Challenges of Peak Season Logistics
28th November 2023
As the holiday shopping season rapidly approaches, shippers and carriers are yet again gearing up to tackle the formidable logistical and customer service challenges that inevitably come with peak season volumes. However, this year, their task is further complicated by ongoing supply chain disruptions all while grappling with the increasing uncertainty based on the geopolitical situation. Yet amid these challenges, customer expectations continue to soar, demanding fast, convenient, and on-time deliveries accompanied by real-time communication. To paraphrase Game of Thrones, Winter is certainly coming.
Shippers, carriers, and customers alike are no strangers to the stress involved in the months leading up to Christmas. With Black Friday, Christmas and Boxing Day sales just around the corner and unforeseen circumstances and delays, the potential for overwhelm is ever-present. However, proactive planning and more organised transportation operations can alleviate these concerns, ensuring that any potential threats to deliver a seamless peak season can be avoided.

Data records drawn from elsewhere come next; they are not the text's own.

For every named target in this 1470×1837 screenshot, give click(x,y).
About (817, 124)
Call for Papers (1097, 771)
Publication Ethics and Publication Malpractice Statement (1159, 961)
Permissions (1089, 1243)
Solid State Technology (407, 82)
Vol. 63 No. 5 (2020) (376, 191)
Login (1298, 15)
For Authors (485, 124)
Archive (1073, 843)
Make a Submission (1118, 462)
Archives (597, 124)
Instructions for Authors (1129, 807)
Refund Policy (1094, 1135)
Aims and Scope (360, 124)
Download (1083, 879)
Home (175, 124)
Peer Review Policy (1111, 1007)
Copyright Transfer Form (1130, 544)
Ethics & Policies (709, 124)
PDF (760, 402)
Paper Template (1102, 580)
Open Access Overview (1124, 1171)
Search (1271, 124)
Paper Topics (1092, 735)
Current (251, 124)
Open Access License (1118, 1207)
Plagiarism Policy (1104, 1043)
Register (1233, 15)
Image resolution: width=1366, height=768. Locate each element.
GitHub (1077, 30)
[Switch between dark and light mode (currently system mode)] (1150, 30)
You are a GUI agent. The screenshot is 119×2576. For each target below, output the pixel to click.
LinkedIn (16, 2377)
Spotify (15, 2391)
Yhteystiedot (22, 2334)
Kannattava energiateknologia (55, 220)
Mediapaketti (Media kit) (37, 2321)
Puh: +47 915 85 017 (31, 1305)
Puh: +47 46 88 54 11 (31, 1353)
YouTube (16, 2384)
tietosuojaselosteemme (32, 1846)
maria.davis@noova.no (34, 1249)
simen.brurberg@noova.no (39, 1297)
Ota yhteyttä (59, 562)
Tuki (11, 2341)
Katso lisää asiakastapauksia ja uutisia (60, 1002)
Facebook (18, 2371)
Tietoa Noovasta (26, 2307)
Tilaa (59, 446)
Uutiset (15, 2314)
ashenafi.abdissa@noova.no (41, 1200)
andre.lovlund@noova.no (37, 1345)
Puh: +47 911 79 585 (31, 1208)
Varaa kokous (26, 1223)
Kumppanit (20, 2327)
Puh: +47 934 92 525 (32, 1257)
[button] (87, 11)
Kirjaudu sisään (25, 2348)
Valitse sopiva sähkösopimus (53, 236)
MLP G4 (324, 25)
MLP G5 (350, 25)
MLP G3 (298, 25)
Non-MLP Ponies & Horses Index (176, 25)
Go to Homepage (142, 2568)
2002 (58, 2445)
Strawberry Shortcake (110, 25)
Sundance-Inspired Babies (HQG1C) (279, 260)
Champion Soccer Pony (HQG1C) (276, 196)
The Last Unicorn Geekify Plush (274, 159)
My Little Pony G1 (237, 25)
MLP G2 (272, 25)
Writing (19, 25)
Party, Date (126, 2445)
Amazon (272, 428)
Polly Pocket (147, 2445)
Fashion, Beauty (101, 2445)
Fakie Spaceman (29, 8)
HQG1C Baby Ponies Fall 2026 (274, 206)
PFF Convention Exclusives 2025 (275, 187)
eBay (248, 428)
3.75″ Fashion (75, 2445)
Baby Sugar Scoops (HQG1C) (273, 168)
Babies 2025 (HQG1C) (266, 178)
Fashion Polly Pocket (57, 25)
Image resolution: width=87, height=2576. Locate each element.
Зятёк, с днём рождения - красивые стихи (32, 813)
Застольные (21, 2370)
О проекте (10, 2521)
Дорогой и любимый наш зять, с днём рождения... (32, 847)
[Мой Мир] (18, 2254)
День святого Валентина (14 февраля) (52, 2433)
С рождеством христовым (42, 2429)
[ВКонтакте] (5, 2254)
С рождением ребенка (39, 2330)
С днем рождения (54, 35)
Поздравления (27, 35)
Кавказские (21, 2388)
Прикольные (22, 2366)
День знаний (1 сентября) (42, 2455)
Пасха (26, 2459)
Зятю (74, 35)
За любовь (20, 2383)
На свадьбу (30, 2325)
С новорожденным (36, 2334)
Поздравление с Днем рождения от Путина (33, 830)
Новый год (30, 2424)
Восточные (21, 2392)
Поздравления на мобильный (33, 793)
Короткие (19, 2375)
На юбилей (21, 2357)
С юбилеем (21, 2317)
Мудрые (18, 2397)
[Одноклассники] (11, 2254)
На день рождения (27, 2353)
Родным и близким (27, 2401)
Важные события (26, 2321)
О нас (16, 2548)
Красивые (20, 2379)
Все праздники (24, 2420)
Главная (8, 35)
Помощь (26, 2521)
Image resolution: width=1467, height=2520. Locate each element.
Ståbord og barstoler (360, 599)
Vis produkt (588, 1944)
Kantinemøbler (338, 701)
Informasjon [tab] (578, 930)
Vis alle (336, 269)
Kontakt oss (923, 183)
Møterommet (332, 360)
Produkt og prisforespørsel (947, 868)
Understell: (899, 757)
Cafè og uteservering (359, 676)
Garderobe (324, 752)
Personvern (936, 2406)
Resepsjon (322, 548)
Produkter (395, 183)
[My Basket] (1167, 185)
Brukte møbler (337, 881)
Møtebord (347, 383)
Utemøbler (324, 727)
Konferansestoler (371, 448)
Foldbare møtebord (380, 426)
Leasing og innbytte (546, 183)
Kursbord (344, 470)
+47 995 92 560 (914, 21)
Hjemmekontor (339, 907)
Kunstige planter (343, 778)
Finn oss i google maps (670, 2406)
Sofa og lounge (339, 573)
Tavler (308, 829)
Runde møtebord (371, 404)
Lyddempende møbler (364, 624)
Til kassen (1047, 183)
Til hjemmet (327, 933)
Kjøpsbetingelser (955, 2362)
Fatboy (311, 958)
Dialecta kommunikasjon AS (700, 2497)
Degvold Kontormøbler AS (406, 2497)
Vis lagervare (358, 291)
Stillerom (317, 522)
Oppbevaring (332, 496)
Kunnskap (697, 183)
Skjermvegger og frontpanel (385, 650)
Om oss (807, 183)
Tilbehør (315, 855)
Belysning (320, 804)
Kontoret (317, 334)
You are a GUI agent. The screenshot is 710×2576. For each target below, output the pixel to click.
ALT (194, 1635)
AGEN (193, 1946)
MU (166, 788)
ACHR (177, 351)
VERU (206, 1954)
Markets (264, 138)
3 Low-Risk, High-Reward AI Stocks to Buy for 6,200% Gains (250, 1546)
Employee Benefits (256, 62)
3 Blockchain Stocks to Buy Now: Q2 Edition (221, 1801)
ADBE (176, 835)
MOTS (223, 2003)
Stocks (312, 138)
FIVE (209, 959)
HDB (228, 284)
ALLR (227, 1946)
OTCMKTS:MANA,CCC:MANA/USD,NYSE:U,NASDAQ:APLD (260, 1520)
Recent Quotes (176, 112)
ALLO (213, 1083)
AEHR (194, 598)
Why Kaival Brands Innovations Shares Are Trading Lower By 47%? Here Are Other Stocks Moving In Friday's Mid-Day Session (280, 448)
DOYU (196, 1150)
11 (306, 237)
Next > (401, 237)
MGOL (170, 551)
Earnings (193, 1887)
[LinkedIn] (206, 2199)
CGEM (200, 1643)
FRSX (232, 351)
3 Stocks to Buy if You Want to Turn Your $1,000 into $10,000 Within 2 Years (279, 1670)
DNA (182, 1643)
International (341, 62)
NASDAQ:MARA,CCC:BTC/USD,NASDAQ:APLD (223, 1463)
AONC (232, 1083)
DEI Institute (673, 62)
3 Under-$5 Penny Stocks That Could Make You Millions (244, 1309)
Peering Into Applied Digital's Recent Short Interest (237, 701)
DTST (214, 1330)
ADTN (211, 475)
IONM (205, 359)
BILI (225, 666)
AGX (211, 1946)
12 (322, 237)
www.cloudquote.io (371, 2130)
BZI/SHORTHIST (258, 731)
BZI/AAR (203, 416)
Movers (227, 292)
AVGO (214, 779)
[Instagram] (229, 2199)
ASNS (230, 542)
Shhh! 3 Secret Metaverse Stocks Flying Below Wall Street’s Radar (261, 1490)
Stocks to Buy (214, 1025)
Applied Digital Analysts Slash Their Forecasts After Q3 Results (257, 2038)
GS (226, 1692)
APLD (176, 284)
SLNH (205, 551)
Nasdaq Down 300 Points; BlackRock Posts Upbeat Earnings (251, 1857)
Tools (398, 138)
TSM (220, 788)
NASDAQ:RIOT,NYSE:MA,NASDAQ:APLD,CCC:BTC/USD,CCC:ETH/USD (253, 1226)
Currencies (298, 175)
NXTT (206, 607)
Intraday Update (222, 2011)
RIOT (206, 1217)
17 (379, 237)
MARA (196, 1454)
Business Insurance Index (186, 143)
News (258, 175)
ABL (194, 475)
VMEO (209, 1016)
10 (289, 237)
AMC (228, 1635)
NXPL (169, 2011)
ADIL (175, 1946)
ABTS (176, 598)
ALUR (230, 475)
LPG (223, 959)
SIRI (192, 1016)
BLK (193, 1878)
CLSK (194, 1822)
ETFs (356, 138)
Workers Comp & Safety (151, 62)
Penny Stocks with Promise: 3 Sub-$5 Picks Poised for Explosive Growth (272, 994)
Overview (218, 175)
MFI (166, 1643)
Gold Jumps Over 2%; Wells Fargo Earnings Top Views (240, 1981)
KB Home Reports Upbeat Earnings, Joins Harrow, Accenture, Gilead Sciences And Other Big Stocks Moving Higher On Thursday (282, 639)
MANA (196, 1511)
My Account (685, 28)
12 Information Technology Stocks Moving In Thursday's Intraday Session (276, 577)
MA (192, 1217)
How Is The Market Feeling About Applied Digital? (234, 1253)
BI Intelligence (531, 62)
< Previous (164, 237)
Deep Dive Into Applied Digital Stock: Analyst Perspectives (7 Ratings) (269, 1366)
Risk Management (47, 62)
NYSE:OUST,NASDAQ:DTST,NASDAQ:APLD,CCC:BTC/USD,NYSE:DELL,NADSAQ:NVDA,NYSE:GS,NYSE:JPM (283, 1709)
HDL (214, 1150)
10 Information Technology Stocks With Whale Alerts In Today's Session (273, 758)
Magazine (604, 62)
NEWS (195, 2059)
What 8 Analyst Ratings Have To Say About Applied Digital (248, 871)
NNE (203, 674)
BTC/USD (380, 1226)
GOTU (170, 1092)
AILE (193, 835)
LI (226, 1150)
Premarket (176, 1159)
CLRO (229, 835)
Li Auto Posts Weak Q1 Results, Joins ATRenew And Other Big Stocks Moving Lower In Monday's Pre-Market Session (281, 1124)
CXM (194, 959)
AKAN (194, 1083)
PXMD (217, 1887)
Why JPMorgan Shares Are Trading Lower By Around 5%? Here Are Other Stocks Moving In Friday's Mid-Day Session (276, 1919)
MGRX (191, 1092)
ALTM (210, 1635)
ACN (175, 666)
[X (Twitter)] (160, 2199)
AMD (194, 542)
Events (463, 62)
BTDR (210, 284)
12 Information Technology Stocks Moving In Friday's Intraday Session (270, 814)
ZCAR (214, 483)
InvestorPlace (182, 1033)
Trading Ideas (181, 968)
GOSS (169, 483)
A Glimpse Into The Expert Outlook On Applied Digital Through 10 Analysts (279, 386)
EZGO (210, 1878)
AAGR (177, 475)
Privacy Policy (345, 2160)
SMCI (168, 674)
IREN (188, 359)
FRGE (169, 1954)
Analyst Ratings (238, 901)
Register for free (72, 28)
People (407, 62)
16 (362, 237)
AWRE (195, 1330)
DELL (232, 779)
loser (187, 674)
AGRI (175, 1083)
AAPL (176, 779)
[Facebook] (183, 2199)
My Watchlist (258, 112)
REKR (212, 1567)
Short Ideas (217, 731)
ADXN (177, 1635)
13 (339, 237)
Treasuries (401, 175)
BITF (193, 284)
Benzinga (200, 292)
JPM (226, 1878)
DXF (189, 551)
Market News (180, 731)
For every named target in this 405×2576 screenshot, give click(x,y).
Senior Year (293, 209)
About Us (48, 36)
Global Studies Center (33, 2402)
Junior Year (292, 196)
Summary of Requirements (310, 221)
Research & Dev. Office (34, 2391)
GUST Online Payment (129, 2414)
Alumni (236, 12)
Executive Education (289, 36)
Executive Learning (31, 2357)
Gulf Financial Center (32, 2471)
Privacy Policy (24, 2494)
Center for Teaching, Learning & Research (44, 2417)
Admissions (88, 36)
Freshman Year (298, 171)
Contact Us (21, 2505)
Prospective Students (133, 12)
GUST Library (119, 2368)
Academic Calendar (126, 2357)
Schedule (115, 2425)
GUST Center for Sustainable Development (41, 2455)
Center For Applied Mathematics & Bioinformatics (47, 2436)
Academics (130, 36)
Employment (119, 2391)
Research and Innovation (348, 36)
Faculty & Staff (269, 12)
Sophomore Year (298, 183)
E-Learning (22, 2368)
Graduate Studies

Therefore, the need for swift and intelligent delivery solutions is more critical than ever. Transportation Management Platforms (TMP) emerge as a key enabler, allowing stakeholders to optimise delivery times, enhance agility, and streamline their sustainability and costs, all while meeting rising consumer expectations. In this article, Christian Dolderer (pictured), Head of Market Intelligence Europe Road & Intermodal at Transporeon explains why it’s vital that retailers should prepare a seamless end-to-end supply chain before the run up to 2023’s peak season.
The Beauty of Data
Shippers and carriers are facing a delicate balancing act of keeping costs down while meeting the needs of increasingly demanding consumers. An empty shelf isn’t just a lost sale for someone – it’s a reason for customers to switch to another brand. So, businesses looking to drive as much value as possible from their operations also must ensure resilience against disruptions that, according to McKinsey, are becoming increasingly frequent.
Achieving an equilibrium between value and resilience starts with digitisation. The truth is that shippers and carriers aren’t as digitised as they should be. The era of Excel spreadsheets, manual searches, and endless route and rate browsing have become relics of the past. This inefficient administration burns valuable resources and fails to deliver optimum outcomes.
Now is the time for enterprises to pivot from mere data collection and embark on the process of generating transactions with the data at their disposal. Automated, data-driven decision-making within a collaborative and interconnected network, leveraging historical patterns, real-time data, and future predictions, will enhance transportation operations and enable reactions to fluctuating customer demands and adaptations to unforeseen events, such as border closures or dangerous weather conditions.
At the same time, tapping into data will provide balance in optimising their operations. Consider a day-to-day product such as toilet rolls, which is transported from warehouses to multiple countries and hundreds – if not thousands – of locations within those countries on a near-daily basis. These transports may have to cross international borders, adapt their routes due to traffic jams or road closures, and sync up with countless other transports. The logistics involved are staggering, but data can act as the common thread that ties such a complex operation together.
By investing in a smart Transport Management Platform, carriers and shippers can unlock multiple benefits such as optimising their operations and building greater profit margins. However, achieving it requires businesses to think beyond basic automation.
We’re Better Together
At times like peak season, it is more important than ever for enterprises to unite and work together to unlock operational benefits. For example, there’s no reason for trucks to travel hundreds of empty miles when a similar truck, equipped for the task, is more than likely unloading nearby. It’s time for shippers and carriers to forge connections with one another, establish common business standards, foster collaboration and embrace a platform that facilitates network-wide interoperability.
During peak season, connecting shippers, load recipients, service providers, brokers, forwarders and asset-based carriers is integral to creating a collaborative transportation community. By adhering to common standards and promoting interoperability, all stakeholders can uncover new business opportunities while achieving economies in their operations. This spirit of collaboration will grant the transportation market resilience and agility – both critical components, as highlighted in the 33rd Annual State of Logistics (SoL) report.
Long before the holiday season, shippers and carriers must be prepared to build deeper relationships and drive collaboration with other industry stakeholders within one connected network. They must work together to realise the economic gains available. It’s also clear that only through the implementation of digital tools, automation of the decision-making processes, and the harnessing of real-time insights, can the necessary steps be taken to establish the connectivity and interoperability required to bring logistics businesses together.